Well, I think I've managed thus far, time to quit while I'm ahead, and go
back to English.

Our biweekly meeting last night was a good one.  Gerry Koenig brought a tape
he had made reading examples from the lessons followed by their english
translations.  jimc and I are planning to find our own examples (from various
JL's, etc.) and read them into tapes. and next:

  ci mi'a fanva lo tanju'a la lojban. le gicbau

  the three of us (me and unspecified others) translate aphorisms (tanru
  sentences) to Lojban from English (language of English culture/nationality).

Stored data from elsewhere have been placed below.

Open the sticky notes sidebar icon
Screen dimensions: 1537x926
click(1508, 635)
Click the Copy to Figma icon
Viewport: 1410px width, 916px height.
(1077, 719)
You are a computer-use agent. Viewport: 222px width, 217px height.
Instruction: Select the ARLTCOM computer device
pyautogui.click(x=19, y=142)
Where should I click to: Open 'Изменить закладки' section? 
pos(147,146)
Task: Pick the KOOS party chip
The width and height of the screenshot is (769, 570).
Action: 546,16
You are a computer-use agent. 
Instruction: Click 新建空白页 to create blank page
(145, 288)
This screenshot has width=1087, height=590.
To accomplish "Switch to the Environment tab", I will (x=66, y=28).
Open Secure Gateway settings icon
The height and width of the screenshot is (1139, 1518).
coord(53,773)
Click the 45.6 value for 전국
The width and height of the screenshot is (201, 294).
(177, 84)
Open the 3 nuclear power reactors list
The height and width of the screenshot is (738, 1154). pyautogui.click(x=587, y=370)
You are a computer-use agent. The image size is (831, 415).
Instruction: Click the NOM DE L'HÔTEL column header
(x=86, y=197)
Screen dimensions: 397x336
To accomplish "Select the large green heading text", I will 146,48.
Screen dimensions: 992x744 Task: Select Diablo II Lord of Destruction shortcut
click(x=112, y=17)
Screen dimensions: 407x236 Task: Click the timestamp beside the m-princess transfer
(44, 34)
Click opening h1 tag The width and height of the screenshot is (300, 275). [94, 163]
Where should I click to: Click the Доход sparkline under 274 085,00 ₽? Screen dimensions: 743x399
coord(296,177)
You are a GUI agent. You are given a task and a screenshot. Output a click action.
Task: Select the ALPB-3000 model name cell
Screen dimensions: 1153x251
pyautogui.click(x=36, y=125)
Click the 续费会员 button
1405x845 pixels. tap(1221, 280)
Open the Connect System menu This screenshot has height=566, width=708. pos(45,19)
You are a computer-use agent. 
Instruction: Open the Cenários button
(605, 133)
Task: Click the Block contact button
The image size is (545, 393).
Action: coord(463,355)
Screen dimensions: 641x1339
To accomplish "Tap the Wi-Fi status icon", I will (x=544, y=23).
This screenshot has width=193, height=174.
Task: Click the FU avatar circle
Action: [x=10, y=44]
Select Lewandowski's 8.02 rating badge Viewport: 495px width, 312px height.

How do I put this in the past tense, and would usage accept gicbau as English,
or should we just say "la englis."?

Our first aphorism is our translation of "the early bird gets the worm":

  su'a relo liryrai cipni pu'i kavbu lo curnu

  generalizing: all superlatively-early birds can and do catch worms

Second:  number ten from the list of untranslated aphorism in JL15:  "not to
decide is to decide"

  lo'i nu na jdice cu nu jdice

  the event of not deciding, is a decision

Third:  number thirty-one:  "there is nothing permanent except change"

  roda vitno .i jo da du loi nu cenba

  all things are permanent if-and-only-if they are events of change

We also decided to have monthly mini-logfests.  The first will be 19 October
and last about three hours.  The idea is to speak as much lojban as we possibly
can during that period--even if it's just reading sentences out of exercises
for a while.

Would list members like it if I put translations after a control-L at the end
of the message so they could have a chance at deciding on their interpretation
of the meaning first, before seeing ours?